10 Awesome Films That Never Got The Cult Following They Deserved
2. Dreamscape (1984)
The Film:
Joseph Ruben's Dreamscape is a sci-fi horror that follows a young psychic who has been using his powers for personal gain, with gambling and womanising his two favourite hobbies. Alex (Dennis Quaid) thinks he has it made for life, but he is forced to leave his old ways behind when he is recruited by a government agency experimenting with the use of the dream-sharing technology.
Alex is taught how to project himself into another person's subconscious during REM sleep, though he isn't the only man capable of using the high tech equipment. When a rogue government agent hijacks the machine and uses it to go after the President, it is up to Alex to enter his mind and save him in this imaginative piece of escapism.
Why It Never Got The Cult Following It Deserved:
Dreamscape suffered the same fate as many before and after it - it was the weaker of two twins and was overshadowed as a result. The twin was A Nightmare on Elm Street, a film that came out in the same year that also revolved around the idea of entering the subconscious of others and being able to kill them in real-life by killing them in their dreams.
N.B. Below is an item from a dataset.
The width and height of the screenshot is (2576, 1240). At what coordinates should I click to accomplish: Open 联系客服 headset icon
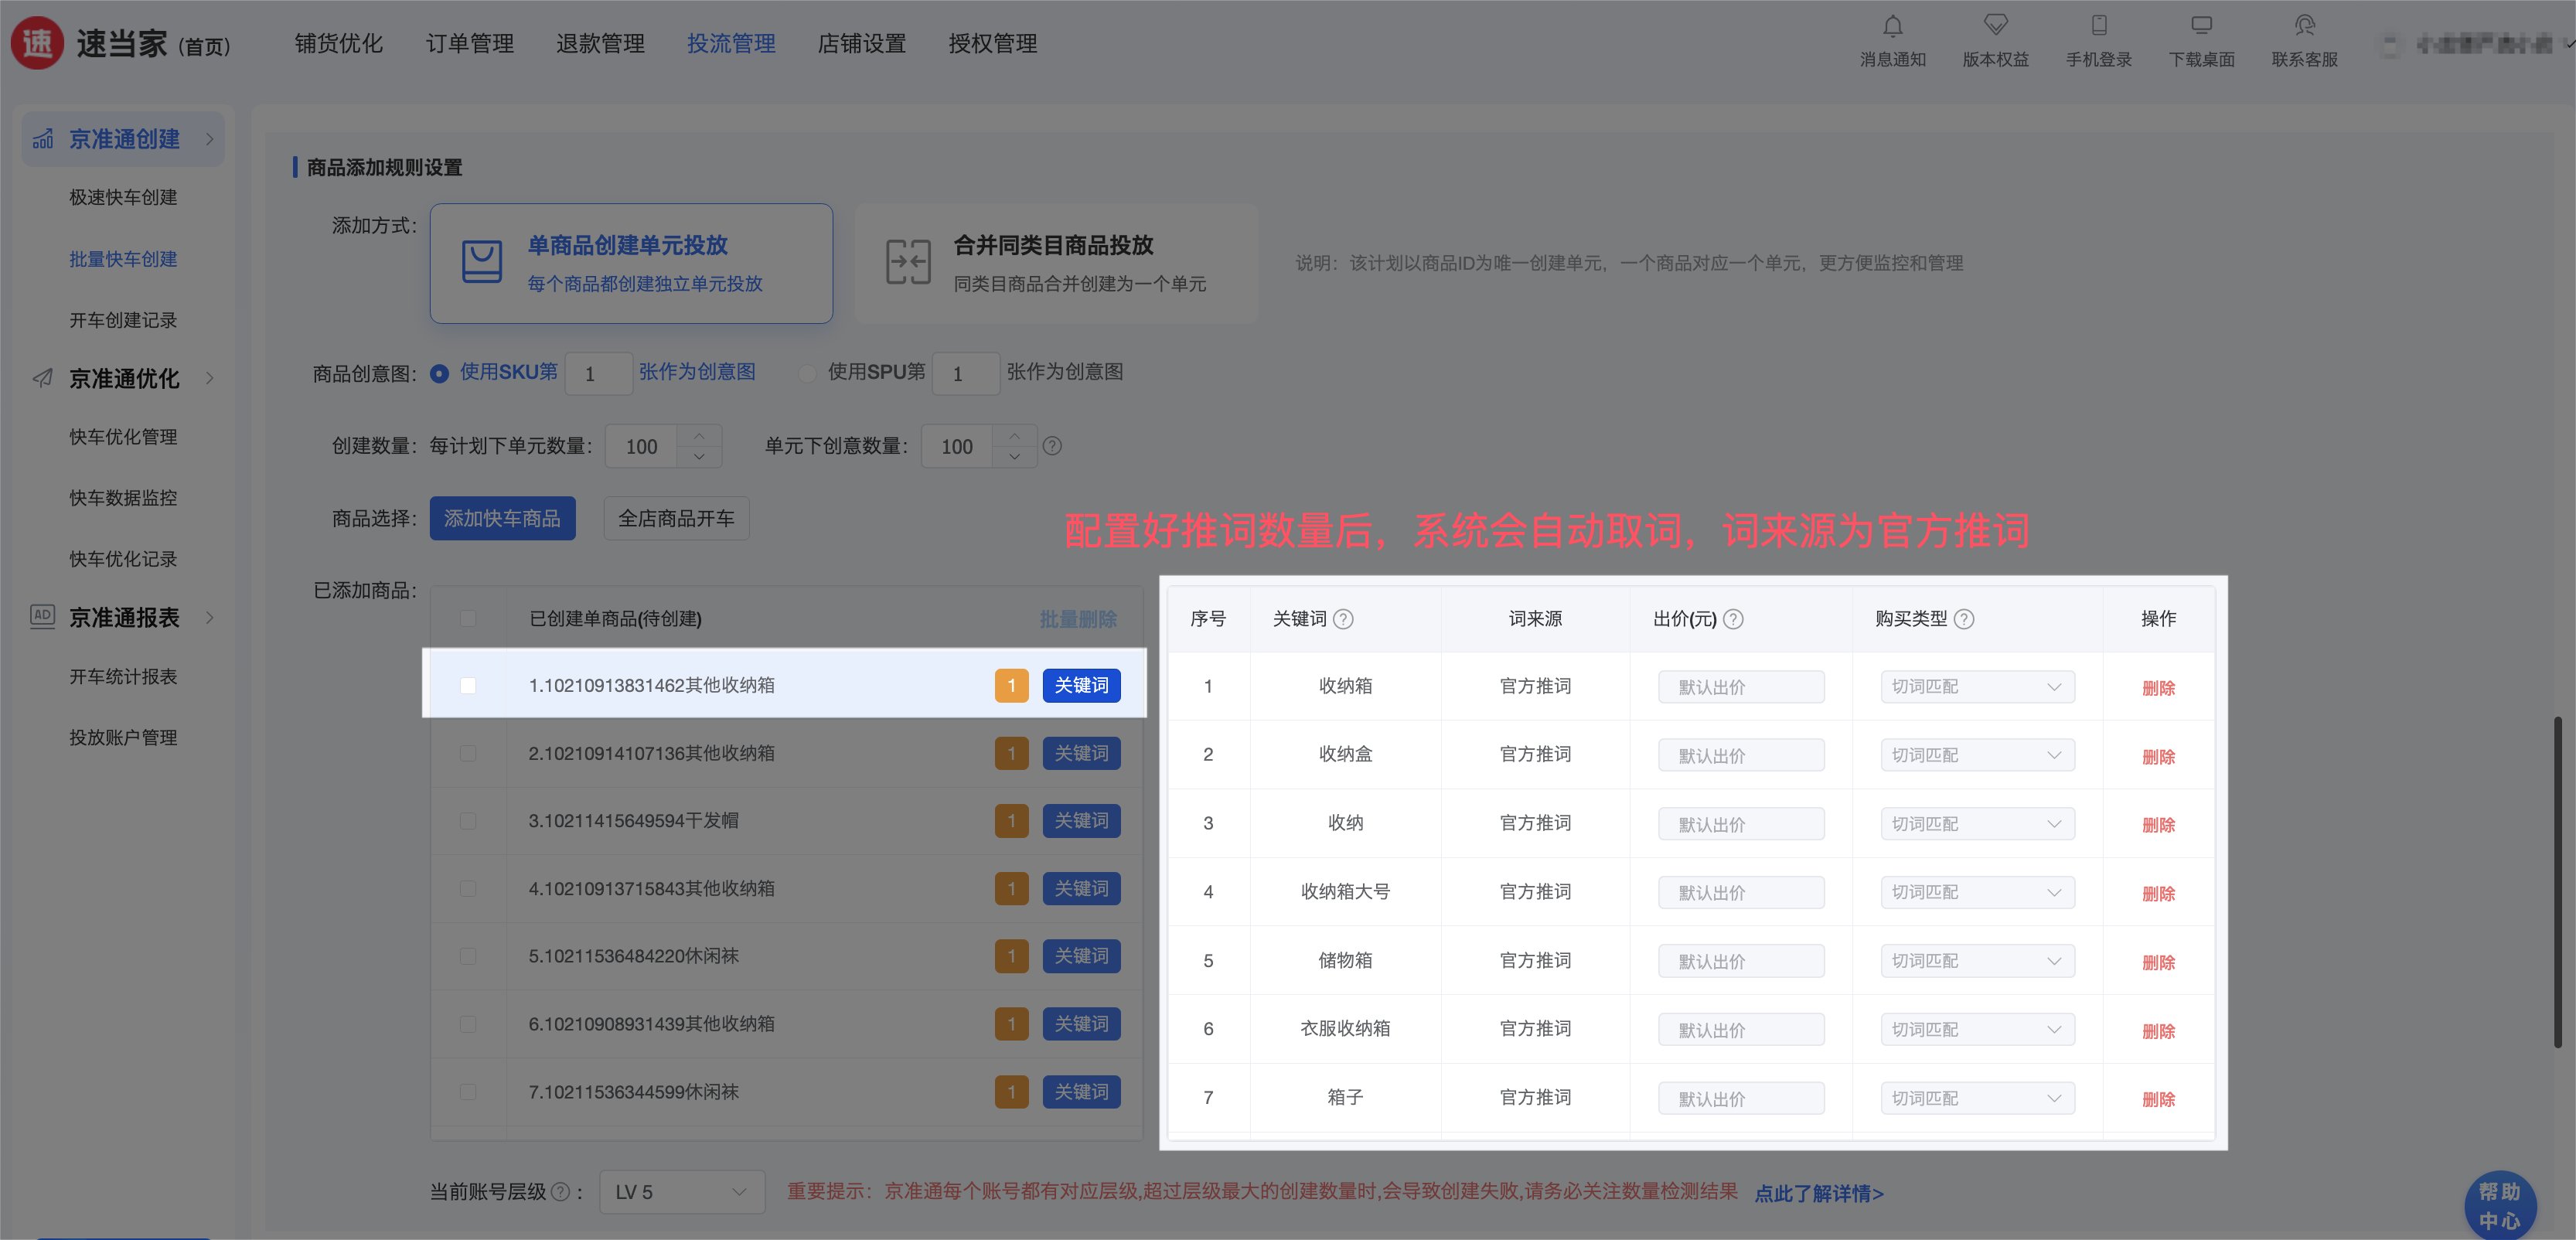click(x=2304, y=26)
Wes Craven revealed before his passing that A Nightmare on Elm Street was nearly never made due to its similarity to Dreamscape, with early suitor Paramount passing for that reason. Eventually, the fledgling New Line Cinema backed the film, and it went on to become a mega-franchise that towered over genre competitors, Dreamscape included.
This is a film that should have become a cult classic: light and trashy with subtle political overtones and some perfect B-movie moments. While the effects most definitely do not hold up today, that unmistakable '80s look would have undoubtedly become part of the appeal much in the same way it did for Elm Street.